The complete friction log from Week 1. Everything that went wrong, got confusing, or surprised me during the build. Organized by day, then by issue.
20
Hours
11
Issues
~10
Hours Lost
6
Learnings
Morning — 2 hours lost
Missing competitive analysis. Built collapsible cards and progress indicators (nice-to-have) for 6 hours before learning the real requirement: "Beat a Claude prompt." Should have been building the AI synthesis layer (must-have). The "beat Claude" requirement came 6 hours into the session.
High
Afternoon — 45 min
TypeScript type errors cascade. Used any types during rapid prototyping. Got 15+ type errors across GitHub, Stack Overflow, Dev.to, IndieHackers, HackerNews integrations. Should have defined interfaces BEFORE implementation.
Medium
Afternoon — 20 min
Multi-file update chaos. Adding data sources required updating 6 files (types.ts, API route, PainPointCard, page.tsx, sources.ts, validation array). Kept discovering new places that needed changes. Needed a checklist.
Medium
Evening — 20 min
Keyword expansion made results WORSE. Divided post limit across keywords (30 ÷ 6 = 5 per keyword) instead of multiplying.
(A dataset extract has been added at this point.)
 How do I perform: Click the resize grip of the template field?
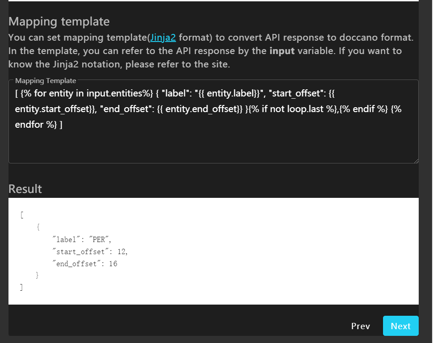point(416,160)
Got 4 pain points instead of 50. Math should have multiplied coverage, not divided it.
High
Evening — 15 min
Overly specific keywords. Generated multi-word phrases ("can't find product market fit") that never match in substring searches. People don't type exact long phrases. Needed short topic keywords (1-2 words).
Medium
All day — 4 hours wasted
Optimized the wrong layer. Spent 4 hours on aggressive volume optimizations (posts per keyword 30→50, scoring limit 100→200, threshold 40→30, new sources). Result: +1 pain point (8→9). The bottleneck was keyword matching filtering out 94% of posts—not fetch volume.
High
Afternoon — 2 hours
Problem phrases vs topic keywords. Changed keyword expansion to generate "problem phrases" (2-5 words) thinking they'd be more specific. But sources do substring matching—long phrases almost never match. Reverted to short topic keywords (1-2 words).
High
Morning — 90 min
JSON parsing errors in production. Claude wrapping JSON in markdown code blocks. Regex was too strict—didn't handle variations in whitespace and language tags. Had to implement robust markdown stripping.
Medium
Midday — 45 min
Medium rate limiting (429). Hitting 6 Medium tags in parallel triggered rate limits. Had to reduce to 2 tags with 500ms delays between requests. Parallel fetching isn't always better.
Medium
Afternoon — 2 hours
Quora scraper completely broken. Implemented HTML regex scraper. Zero results. Modern Quora is a React/Next.js app—questions are in JSON data embedded in script tags, not parseable HTML. Can't scrape modern SPAs with regex.
High
End of day — The realization
The fundamental ceiling. After 20 hours: 9 pain points, 68 seconds, $0.50/search. Claude prompt: 50+ pain points, 3 seconds, $0.01. We're building a Rube Goldberg machine to extract worse data than Claude already has in its training. Project killed.
High
Summary
Time invested: 20 hours across 3 days
Preventable friction: ~6 hours (better Monday planning)
Biggest single friction: Not validating competitive premise upfront. Spent 20 hours building something that can't compete with a 3-second Claude prompt.
Categories: 60% from scope gaps (missing competitive analysis, TypeScript guidelines, checklists). 25% from optimizing wrong layer. 15% from unpredictable issues (rate limits, modern SPA architecture).